Coast Trail then does what Coast Trail does best: it rollercoasters along the rim of the continent, trading shade for sea air, forest hush for surf-thunder, and back again. Along the way, you’ll glimpse the chain of lakes that make up this accidental “Lake District,” each tucked into folds of faulted terrain. The payoff is Alamere Falls, one of California’s rare tidefalls-a creek that runs out of options and swan-dives straight over the sea cliffs onto the beach. It’s part hydrology lesson, part standing ovation.
The fault-scattered lakes are stars in their own right. Bass Lake, tucked into a bowl of Douglas-fir, is the classic linger spot: a flat rock, a sandwich, and the noble intention to “just test the water” that somehow becomes a brisk swim. Pelican Lake, triangular and wind-ruffled, announces that you’re nearing the big show. Even the tiny ponds along the way do their best mirror trick, flashing back ragged slices of sky.
Flora keeps things interesting. Spring produces a wildflower parade-foxglove, lupine, paintbrush, morning glory-while the trail edges smell of black sage and coyote brush. Eucalyptus groves sigh and creak above you; below, brown pelicans draw long lines across the air like slow-moving punctuation. In winter, storm swell turns the bluffs into a theater of white spray; in summer, fog braids itself through the headlands and makes every overlook feel discovered.
Reaching Alamere Falls, you’ll join fellow pilgrims in a kind of outdoor theater-everyone gazing at the cascade that seems too cinematic to be real. Alamere Creek threads through willow thickets, gathers itself, and commits to the leap. Most hikers admire the falls from the upper ledge-a natural balcony beside the cataract where you can feel the mist on your face and hear the ocean swallow the last of the creek. Some descend to the beach for the upward-looking view; I prefer to keep my drama in the scenery, not in my footing. Either way, the finale is the same: fresh water doing a last, luminous curtain call.

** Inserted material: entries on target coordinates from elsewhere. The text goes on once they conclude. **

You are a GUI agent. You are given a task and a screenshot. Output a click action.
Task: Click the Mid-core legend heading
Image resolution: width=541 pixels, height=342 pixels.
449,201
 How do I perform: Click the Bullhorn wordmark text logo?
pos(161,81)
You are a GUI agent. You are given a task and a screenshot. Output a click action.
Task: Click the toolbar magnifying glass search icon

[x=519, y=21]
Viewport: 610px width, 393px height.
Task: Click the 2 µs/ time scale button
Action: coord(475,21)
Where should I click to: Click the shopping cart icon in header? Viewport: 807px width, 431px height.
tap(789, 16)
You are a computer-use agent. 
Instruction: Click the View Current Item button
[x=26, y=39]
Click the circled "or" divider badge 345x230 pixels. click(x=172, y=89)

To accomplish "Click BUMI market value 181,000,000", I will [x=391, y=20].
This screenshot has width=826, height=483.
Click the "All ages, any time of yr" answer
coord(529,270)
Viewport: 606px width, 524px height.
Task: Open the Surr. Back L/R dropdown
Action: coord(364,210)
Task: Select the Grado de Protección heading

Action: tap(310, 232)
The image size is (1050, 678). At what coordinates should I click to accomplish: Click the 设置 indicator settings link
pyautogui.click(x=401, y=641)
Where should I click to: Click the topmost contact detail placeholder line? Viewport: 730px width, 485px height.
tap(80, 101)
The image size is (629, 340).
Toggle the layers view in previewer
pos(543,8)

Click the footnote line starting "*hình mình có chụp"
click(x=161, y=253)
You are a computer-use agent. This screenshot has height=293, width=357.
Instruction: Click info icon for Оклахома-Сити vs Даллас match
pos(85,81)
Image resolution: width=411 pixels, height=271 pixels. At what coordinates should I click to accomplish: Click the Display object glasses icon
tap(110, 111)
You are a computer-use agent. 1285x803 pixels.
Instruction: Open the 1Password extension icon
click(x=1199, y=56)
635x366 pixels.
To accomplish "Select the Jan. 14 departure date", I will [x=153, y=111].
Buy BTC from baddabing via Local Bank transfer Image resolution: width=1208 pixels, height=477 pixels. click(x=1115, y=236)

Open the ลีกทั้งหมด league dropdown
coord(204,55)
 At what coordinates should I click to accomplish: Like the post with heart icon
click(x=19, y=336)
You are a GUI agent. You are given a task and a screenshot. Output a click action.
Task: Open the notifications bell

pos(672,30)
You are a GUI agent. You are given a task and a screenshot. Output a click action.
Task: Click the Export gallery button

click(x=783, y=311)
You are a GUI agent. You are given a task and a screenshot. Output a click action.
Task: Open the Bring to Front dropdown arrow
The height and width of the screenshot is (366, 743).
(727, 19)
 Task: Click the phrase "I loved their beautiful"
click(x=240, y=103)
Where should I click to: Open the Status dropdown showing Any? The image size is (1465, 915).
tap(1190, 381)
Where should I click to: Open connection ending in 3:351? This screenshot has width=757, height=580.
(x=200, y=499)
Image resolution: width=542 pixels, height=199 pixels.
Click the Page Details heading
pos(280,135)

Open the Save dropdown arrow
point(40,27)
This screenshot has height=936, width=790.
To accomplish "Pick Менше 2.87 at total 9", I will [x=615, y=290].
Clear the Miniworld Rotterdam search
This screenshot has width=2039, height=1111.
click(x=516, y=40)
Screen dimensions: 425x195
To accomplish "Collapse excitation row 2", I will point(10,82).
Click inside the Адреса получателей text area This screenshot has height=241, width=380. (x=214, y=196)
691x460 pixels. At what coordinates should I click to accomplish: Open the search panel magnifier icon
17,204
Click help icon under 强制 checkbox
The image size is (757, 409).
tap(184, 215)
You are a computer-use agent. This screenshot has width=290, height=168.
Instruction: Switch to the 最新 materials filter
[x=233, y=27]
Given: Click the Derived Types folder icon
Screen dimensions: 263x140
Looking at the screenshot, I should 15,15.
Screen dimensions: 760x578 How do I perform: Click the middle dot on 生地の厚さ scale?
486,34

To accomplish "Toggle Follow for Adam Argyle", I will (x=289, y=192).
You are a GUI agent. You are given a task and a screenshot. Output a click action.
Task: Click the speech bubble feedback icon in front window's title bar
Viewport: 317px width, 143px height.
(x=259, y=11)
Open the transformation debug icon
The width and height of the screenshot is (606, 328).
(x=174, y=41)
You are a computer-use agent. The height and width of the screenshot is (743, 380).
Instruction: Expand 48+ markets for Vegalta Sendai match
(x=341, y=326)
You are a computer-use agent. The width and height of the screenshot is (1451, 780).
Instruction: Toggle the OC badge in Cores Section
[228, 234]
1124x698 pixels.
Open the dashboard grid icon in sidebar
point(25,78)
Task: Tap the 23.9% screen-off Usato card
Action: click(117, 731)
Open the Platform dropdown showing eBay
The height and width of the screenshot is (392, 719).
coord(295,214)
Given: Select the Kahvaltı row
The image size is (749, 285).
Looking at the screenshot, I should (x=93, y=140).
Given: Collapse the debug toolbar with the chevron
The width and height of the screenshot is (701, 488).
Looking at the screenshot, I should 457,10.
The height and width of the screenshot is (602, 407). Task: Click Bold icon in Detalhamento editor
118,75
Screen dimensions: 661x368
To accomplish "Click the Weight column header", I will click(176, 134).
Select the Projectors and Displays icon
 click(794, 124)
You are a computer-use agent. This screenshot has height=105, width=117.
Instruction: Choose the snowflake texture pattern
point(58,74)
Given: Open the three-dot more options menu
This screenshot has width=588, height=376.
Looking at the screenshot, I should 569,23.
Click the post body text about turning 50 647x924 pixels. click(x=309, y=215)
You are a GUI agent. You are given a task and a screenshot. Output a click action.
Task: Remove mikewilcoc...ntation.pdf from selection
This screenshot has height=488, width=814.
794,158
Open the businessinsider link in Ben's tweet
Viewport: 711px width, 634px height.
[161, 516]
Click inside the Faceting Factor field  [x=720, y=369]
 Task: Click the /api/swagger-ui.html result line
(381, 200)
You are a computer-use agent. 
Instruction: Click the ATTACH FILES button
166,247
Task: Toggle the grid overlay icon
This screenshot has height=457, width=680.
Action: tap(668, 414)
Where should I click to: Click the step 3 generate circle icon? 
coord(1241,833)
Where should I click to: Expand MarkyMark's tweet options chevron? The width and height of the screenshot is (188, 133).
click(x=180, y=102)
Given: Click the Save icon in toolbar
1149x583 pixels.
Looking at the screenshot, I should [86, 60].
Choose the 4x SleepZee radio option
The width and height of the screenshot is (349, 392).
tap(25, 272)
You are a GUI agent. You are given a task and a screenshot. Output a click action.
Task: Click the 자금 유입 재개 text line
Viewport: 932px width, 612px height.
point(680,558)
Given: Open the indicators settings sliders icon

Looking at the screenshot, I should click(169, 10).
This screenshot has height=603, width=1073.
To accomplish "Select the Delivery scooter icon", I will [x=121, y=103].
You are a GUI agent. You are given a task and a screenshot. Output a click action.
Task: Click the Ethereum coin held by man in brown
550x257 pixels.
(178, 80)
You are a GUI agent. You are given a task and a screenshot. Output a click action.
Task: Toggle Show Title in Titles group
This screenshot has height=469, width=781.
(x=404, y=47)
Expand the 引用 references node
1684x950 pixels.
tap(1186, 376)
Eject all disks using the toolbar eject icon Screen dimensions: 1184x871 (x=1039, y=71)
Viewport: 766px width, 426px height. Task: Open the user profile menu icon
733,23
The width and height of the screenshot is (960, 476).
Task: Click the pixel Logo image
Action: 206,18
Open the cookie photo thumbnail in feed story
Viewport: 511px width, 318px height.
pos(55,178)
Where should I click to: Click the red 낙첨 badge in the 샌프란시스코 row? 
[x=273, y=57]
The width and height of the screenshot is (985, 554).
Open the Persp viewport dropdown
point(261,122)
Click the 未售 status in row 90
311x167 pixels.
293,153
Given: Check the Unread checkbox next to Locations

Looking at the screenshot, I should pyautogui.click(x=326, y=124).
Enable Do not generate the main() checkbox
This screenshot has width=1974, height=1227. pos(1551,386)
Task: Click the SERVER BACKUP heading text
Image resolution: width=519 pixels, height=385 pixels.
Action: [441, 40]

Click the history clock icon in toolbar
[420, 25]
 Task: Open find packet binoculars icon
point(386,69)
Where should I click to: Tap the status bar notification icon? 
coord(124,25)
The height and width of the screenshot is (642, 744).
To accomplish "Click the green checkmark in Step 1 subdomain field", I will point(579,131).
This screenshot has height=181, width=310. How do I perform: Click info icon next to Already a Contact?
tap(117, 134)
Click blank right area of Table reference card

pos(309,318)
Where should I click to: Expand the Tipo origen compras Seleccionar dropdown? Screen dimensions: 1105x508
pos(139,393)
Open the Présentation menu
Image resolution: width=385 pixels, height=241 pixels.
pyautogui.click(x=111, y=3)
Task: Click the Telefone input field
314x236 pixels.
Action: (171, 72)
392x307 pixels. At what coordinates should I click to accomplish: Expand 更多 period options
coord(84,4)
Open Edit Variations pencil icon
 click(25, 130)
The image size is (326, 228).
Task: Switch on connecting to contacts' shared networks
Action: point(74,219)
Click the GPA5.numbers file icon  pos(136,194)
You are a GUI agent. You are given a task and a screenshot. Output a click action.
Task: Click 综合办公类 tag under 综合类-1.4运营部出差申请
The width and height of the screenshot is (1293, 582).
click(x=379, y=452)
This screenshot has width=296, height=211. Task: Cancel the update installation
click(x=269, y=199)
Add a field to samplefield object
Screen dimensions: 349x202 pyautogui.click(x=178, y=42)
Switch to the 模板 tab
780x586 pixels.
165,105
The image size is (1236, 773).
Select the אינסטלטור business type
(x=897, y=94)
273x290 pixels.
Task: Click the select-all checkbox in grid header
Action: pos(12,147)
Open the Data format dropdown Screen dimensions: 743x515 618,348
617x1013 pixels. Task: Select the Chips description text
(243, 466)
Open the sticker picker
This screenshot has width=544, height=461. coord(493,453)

Options abound. Turn back the way you came for the full “lakes-and-falls” duet, or push on to Wildcat Camp, where Ocean and Wildcat Lakes share the stage with wind-bent grasses and a long ribbon of sand. On this outing the destination is wonderful, but the through-line is the coast itself-faulted, folded, flowered, and forever performing.
From Stinson Beach, drive 4.5 miles north and take the turnoff (Olema-Bolinas Road) to Bolinas. At Mesa Road, turn right and travel 4.5 miles to trailhead parking at road’s end.
Climb the staircase and join Coast Trail as it rises through eucalyptus, then contours the bluff edge with big Pacific views. In spring the margins pop with wildflowers; year-round the surf soundtrack keeps time. After roughly 1 mile, the trail dips into a gully, climbs back to the bluffs, and repeats the rhythm-Point Reyes’ version of interval training.
At 2.25 miles pass Lake Ranch Trail; in another 0.7-mile reach Bass Lake under Douglas-fir-prime time for a snack stop. Continue north as Coast Trail leaves the woods for scrub, serving up views of triangular Pelican Lake. Around 3.5 miles an unsigned spur heads west toward Double Point (seals often haul out there); a short distance beyond, a signed spur leads to Alamere Falls.
Follow the spur beside willow lined Alamere Creek to the brink of the tidefall. Most hikers enjoy the top-down view from the rocky platform; if you choose to reach the beach, cross the creek only in safe conditions and use extreme care on the informal descent-tides and footing rule the day.
Return to Coast Trail and either retrace your steps or continue north to Wildcat Camp, looping past Ocean and Wildcat Lakes before heading back. Whichever you choose, leave time to dawdle on the bluffs; this is a hike that rewards unhurried eyes.